Die Basler Verkehrsbetriebe (BVB) stehen vor riesigen Investitionen. Bis 2019 sollen 118 Millionen Franken aufgewendet werden. Der grösste Teil entfällt auf die Gleiserneuerungen, die unter der alten Führungsriege vernachlässigt wurden. Dies ist zumindest die Lesart des BVB-Direktors Erich Lagler, der seit 2014 im Amt ist.

Der Sanierungsrückstand bei den Gleisen ist bekannt. Verschwiegen wurde bisher eine andere Baustelle. Michael Wüthrich, Präsident der grossrätlichen Umwelt-, Verkehrs und Energiekommission (Uvek) macht im jüngsten Bericht zum öV-Programm 2018–2021 auf den mangelhaften Zustand der Fahrleitungen aufmerksam. «Die neuen Flexity-Trams brauchen mehr Strom», schreibt er. «Die unzureichenden Fahrleitungen führen regelmässig zu Stromausfällen, die manchmal nur Sekunden, manchmal aber auch länger dauern.» Berichtet worden sei von Stromunterbrüchen von bis zu einer Minute, sagt Wüthrich auf Anfrage. Auf den BLT-Linien seien die Stromausfälle bisher wohl ausgeblieben, weil das Schienennetz weniger ausgelastet sei.

Schienennetz erst 2030 saniert
Gemäss Uvek-Bericht seien die Probleme erkannt worden. Der Leiter Infrastruktur habe betont, die betreffenden Stellen seien den BVB bekannt. Beim Nachhaken habe sich aber gezeigt, dass die BVB-Spitze nicht im Bild sei. «Ob und wo aufgrund der neuen, schwereren Fahrleitungen die Verankerungen an Häusern durch Masten ersetzt werden müssen, konnten die Vertreter der BVB nicht darlegen», schreibt Michael Wüthrich.
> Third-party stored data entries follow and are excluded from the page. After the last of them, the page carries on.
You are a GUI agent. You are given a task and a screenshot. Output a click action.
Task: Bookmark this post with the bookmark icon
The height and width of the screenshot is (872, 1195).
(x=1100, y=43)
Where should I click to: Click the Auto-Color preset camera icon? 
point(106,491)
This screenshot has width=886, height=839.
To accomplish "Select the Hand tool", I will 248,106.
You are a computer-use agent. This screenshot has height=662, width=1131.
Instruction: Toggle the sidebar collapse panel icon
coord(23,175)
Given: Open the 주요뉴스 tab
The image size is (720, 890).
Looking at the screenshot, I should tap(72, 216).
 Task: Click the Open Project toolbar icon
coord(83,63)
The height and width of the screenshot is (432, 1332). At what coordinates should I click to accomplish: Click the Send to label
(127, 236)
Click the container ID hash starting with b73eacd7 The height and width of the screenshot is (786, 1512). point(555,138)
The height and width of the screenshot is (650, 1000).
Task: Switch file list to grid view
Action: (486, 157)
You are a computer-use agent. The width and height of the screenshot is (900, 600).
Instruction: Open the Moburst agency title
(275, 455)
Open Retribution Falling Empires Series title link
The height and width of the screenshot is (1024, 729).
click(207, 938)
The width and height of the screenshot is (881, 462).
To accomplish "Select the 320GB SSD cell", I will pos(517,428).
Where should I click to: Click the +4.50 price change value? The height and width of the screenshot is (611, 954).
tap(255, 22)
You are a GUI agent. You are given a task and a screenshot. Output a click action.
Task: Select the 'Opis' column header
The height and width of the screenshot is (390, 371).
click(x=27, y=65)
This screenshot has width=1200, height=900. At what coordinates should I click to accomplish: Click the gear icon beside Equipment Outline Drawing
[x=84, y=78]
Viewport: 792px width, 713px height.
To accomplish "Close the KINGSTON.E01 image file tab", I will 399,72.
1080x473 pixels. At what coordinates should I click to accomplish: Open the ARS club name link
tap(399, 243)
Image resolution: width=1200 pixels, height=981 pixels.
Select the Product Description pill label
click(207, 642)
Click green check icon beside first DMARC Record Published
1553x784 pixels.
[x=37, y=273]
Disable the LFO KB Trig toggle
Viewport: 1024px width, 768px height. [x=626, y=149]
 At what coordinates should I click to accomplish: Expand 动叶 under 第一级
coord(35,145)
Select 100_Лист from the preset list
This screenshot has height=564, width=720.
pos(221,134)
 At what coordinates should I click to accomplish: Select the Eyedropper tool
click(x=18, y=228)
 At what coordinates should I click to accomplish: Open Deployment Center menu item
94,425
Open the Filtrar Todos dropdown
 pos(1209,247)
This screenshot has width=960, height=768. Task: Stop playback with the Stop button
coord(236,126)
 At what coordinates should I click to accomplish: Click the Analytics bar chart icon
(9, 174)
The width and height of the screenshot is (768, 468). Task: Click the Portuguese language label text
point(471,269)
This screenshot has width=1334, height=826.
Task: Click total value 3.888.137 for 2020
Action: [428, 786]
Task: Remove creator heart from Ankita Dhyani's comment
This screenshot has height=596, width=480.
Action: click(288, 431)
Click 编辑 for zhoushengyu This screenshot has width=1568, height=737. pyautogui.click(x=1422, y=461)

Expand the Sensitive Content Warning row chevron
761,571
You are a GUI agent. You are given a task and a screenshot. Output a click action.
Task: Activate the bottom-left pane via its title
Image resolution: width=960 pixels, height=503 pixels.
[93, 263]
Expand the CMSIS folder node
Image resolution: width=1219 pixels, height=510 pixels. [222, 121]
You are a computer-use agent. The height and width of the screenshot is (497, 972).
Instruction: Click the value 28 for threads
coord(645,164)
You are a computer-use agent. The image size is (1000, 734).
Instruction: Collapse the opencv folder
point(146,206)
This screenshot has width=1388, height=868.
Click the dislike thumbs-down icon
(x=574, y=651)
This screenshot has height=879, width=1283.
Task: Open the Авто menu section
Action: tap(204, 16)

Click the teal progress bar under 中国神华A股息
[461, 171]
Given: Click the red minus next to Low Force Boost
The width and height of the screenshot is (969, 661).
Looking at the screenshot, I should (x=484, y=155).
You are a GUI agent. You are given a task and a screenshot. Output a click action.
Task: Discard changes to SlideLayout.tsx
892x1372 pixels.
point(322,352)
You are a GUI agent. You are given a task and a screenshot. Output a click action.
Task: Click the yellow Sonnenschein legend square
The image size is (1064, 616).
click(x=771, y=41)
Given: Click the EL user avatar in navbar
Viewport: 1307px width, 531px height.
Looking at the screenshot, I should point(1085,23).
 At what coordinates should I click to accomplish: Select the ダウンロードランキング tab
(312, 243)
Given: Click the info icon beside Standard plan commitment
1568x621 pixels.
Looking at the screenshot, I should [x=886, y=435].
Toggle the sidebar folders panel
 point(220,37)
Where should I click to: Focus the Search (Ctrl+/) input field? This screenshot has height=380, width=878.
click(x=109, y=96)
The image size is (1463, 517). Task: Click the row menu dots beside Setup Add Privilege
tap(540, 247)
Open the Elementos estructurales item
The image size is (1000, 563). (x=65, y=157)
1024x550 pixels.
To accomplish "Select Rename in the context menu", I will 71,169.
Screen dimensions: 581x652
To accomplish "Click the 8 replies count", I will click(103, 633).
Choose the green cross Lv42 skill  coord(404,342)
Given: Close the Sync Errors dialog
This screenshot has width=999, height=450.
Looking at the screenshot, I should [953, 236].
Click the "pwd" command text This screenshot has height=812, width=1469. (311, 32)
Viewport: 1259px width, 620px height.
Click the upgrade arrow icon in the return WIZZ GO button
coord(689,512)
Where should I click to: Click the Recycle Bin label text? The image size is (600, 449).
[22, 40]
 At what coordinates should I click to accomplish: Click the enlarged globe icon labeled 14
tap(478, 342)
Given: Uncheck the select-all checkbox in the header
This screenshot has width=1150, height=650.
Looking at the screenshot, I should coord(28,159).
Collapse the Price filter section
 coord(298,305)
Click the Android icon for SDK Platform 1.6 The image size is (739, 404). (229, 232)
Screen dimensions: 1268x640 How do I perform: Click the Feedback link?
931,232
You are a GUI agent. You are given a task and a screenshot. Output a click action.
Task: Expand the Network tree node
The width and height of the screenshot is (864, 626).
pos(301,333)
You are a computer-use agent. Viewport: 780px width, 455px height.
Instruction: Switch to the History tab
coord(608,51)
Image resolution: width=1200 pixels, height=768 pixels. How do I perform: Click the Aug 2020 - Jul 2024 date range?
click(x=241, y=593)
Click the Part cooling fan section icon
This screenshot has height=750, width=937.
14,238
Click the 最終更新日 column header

Dies hat den Grünen-Grossrat in seinem Verdacht bestärkt, dass die BVB die Infrastruktur auch zweieinhalb Jahre nach dem Führungswechsel nicht im Griff haben. Notfallsanierungen, die im vergangenen Jahr im Klybeck-Quartier durchgeführt werden mussten, seien ein eindeutiger Hinweis. Die Uvek beabsichtige nun, sich in den kommenden Jahren im Rahmen der Behandlung des öV-Globalbudgets über den Fortschritt der Erhaltungsmassnahmen informieren zu lassen. «Wir wollen ein jährliches Reporting über die Arbeiten an der Infrastruktur», sagt Wüthrich. «Es muss vermieden werden, dass die Arbeiten in den nächsten Jahren erneut verschleppt werden und dann wieder Notfallsanierungen vorgenommen werden müssen.» Dann nämlich könnten die BVB ihren Fahrauftrag nicht mehr wahrnehmen, warnt Wüthrich.

Die BVB bitten derweil um Geduld. Erst ab 2020 erfolge eine ruhigere Phase, kündigen sie an. Und in einem «nachhaltig guten Zustand» sei das Schienennetz wahrscheinlich erst im Jahr 2030, wie dem Uvek-Bericht zu entnehmen ist.